▸ **Passage provided**:
:::::
Should Street Preaching Be Banned?

When it is confined to churches and mosques, I can just about abide religion. At least people have a choice whether to go to church to listen to the bullshit or not. When it comes to preaching in the street, though, I have a real and growing problem. Surely people have a right to go about their business in peace, and not to have religious dogma forced upon them by preachers yelling through microphones, demanding we all start to believe their set of myths and submit to their authority. To do that seems to me the height of arrogance; to force their views onto everyone else , shouting that we will all burn in hell if we don’t believe their baseless crap, seems utterly perverse. Such dogma has been used to trap and control people for aeons, and I find seeing it being imposed on the public in high streets and public places quite sickening.

I now think street preaching ought to be banned, especially in multicultural, multi-ethnic cities such as London. Of course, those who defend it will do so by saying they have the Freedom of speech; yet people also have a right to go shopping without being forcibly indoctrinated. What such preachers are doing is aggressive and repressive: It usurps people’s fear of death to sucker them in, so that they can be controlled and manipulated, often bribed into ‘donating’ huge sums of money. Surely this has no place in any modern society, and should be seen as the scam it is. For this to be happening on the high street, where people are forced to listen to this arrogant indoctrination, is surely sickening.
:::::
▸ **Source data**:
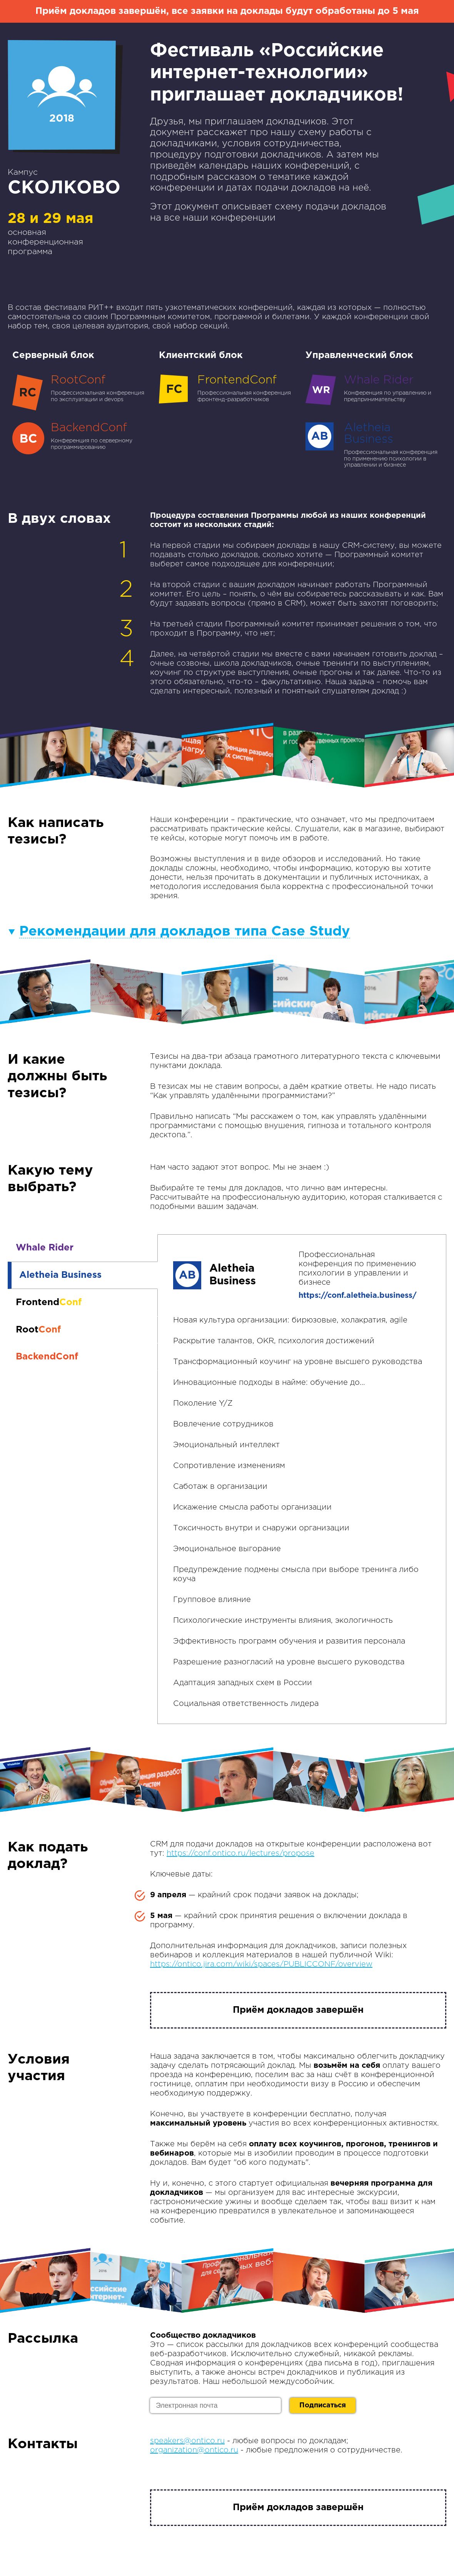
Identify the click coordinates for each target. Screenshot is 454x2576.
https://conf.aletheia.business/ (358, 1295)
:::::
▸ **Problem to work on**:
Answer these from the street preaching essay:
1. What do the preachers shout will happen to everyone who doesn't believe?
2. Which city is named as an example of a multicultural, multi-ethnic city?
3. What right does the essay say defenders of street preaching will claim?

▸ **Answer to this task**:
1. That we will all burn in hell.
2. London.
3. Freedom of speech.